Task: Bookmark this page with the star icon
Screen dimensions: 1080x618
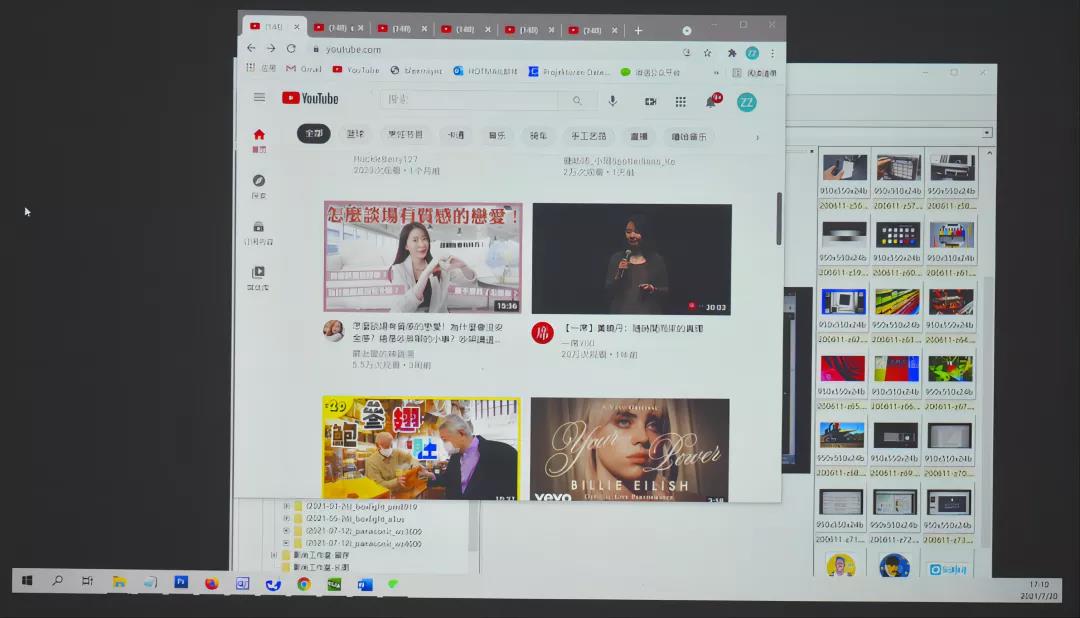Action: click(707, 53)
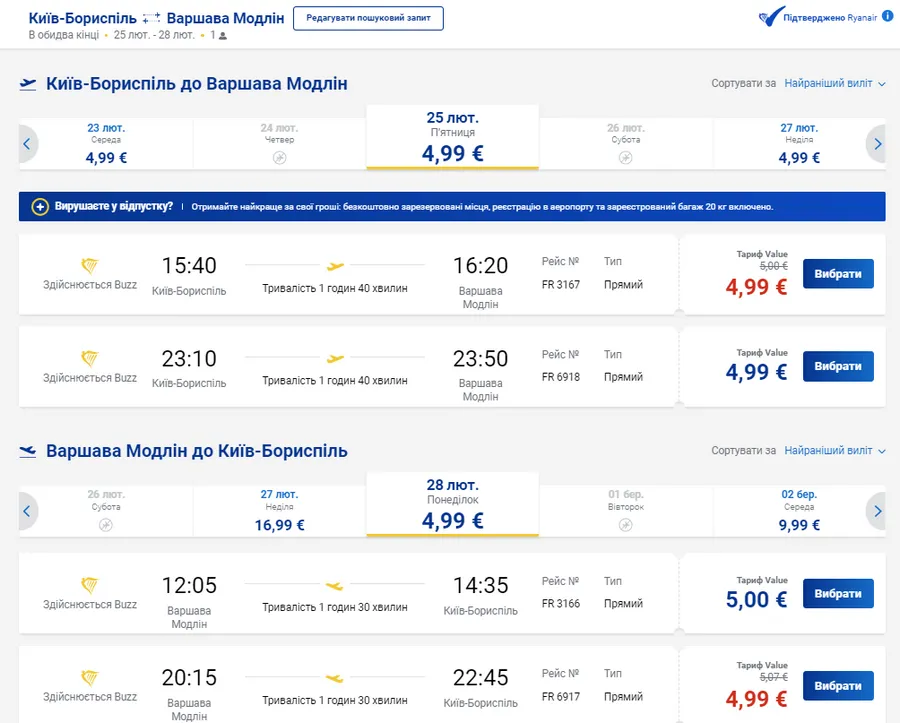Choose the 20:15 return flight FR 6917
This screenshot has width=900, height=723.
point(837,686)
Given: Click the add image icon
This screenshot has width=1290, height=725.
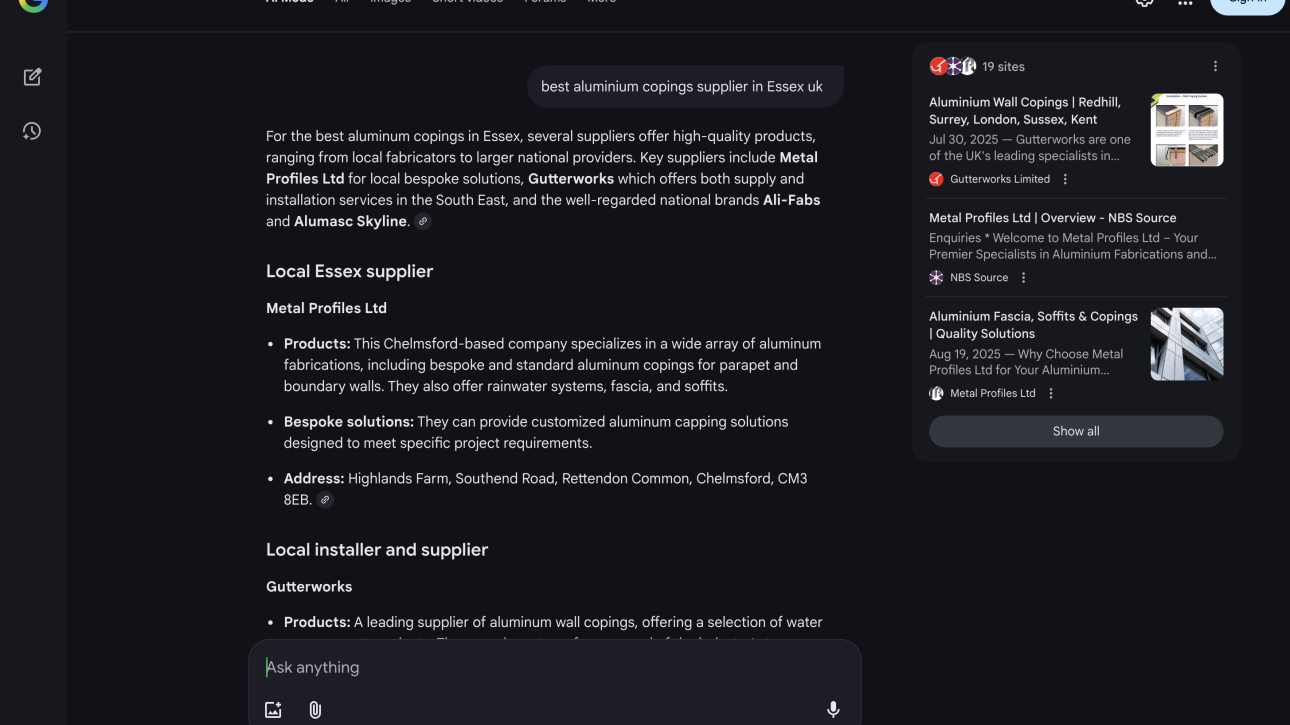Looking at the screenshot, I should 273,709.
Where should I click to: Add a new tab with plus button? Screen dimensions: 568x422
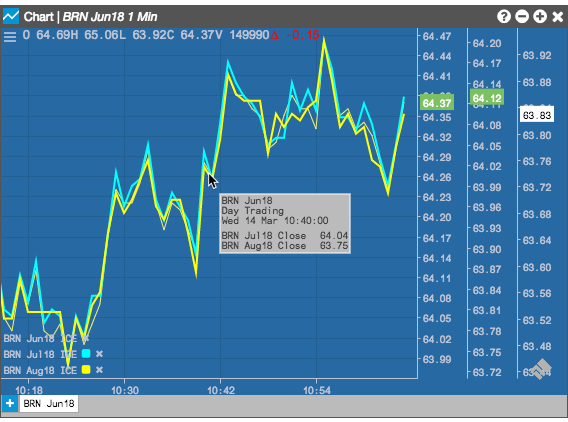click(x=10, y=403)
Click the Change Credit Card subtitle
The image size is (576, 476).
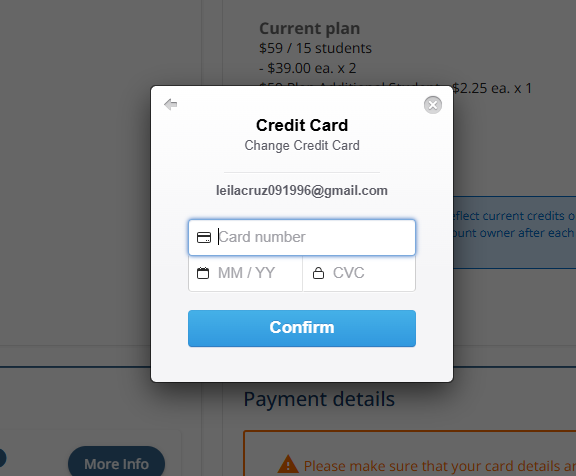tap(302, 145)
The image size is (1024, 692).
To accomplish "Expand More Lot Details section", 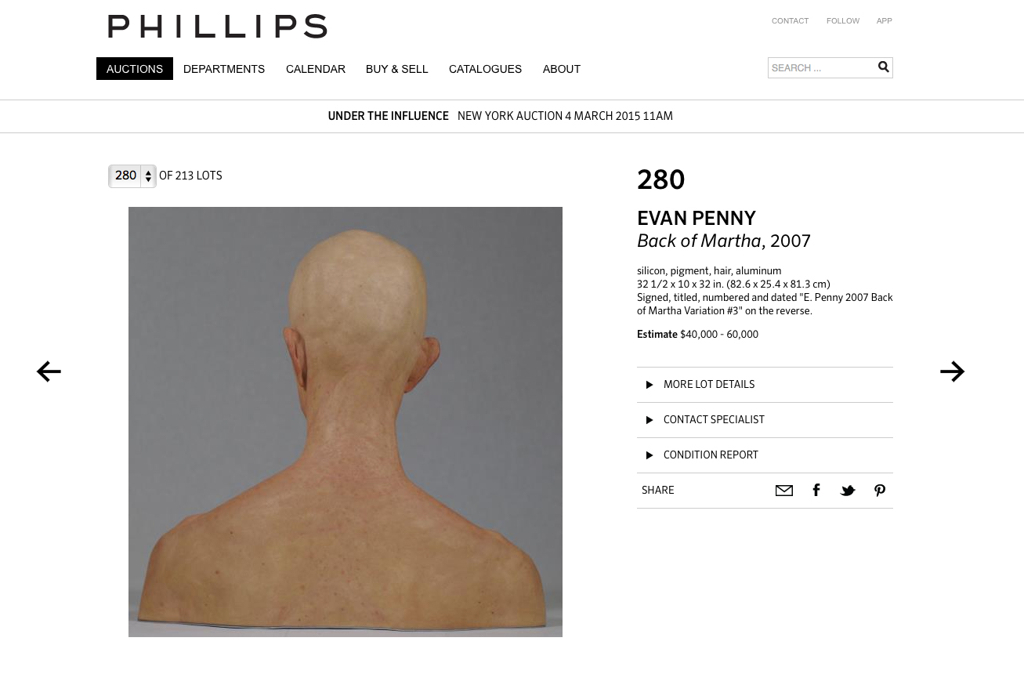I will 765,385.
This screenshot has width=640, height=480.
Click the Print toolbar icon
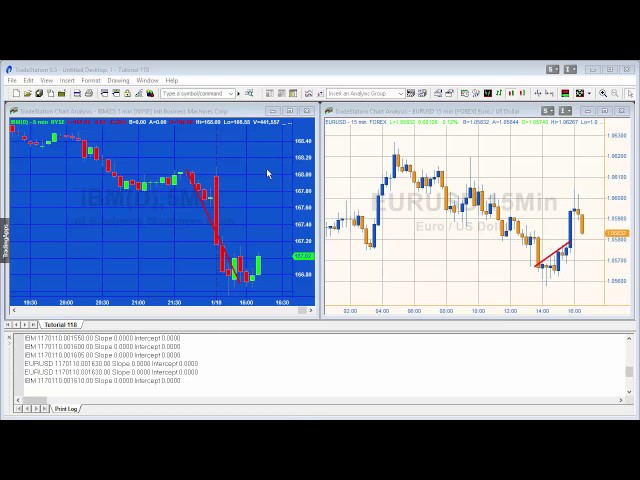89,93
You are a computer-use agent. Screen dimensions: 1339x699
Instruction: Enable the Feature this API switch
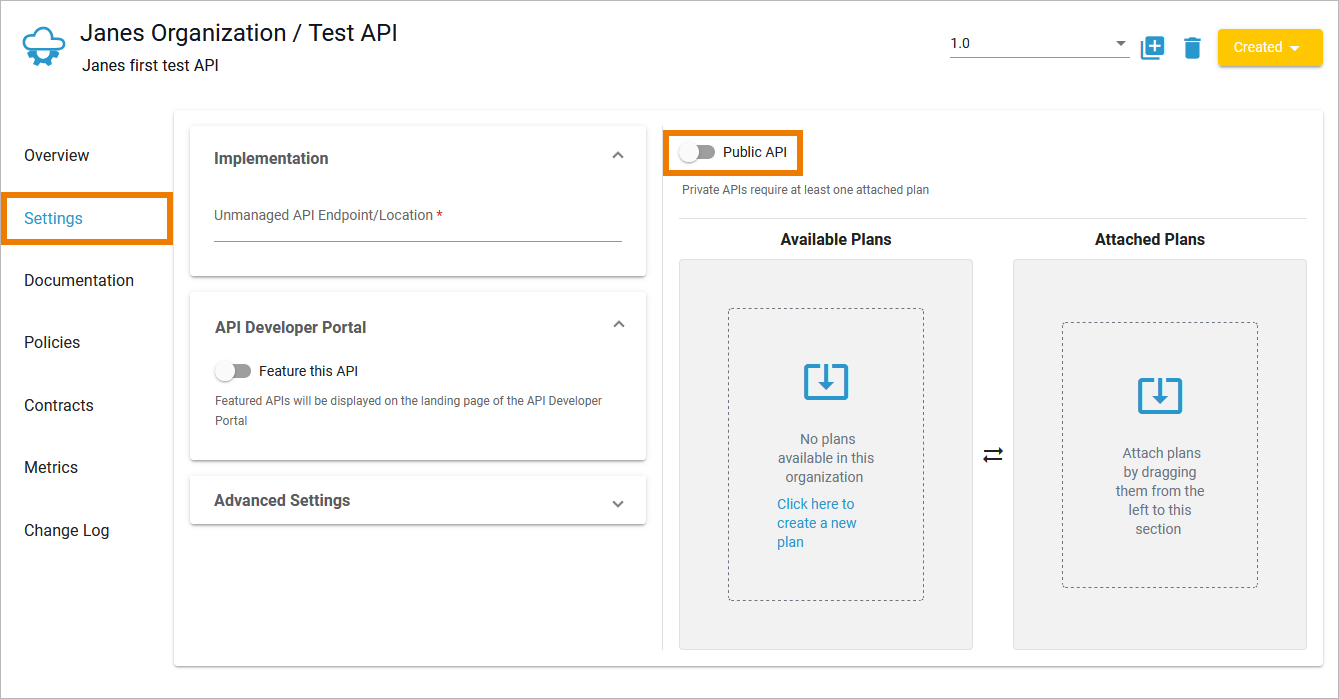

----------------

### Goal
Rewrite the lines of the items from the one containing "This screenshot has width=640, height=480." through the end of the items as a JSON list of strings, one string per line and no blank lines. Leave the pictures out.

### Full output
[
  "This screenshot has width=640, height=480.",
  "Click the Print toolbar icon",
  "89,93",
  "You are a computer-use agent. Screen dimensions: 1339x699",
  "Instruction: Enable the Feature this API switch"
]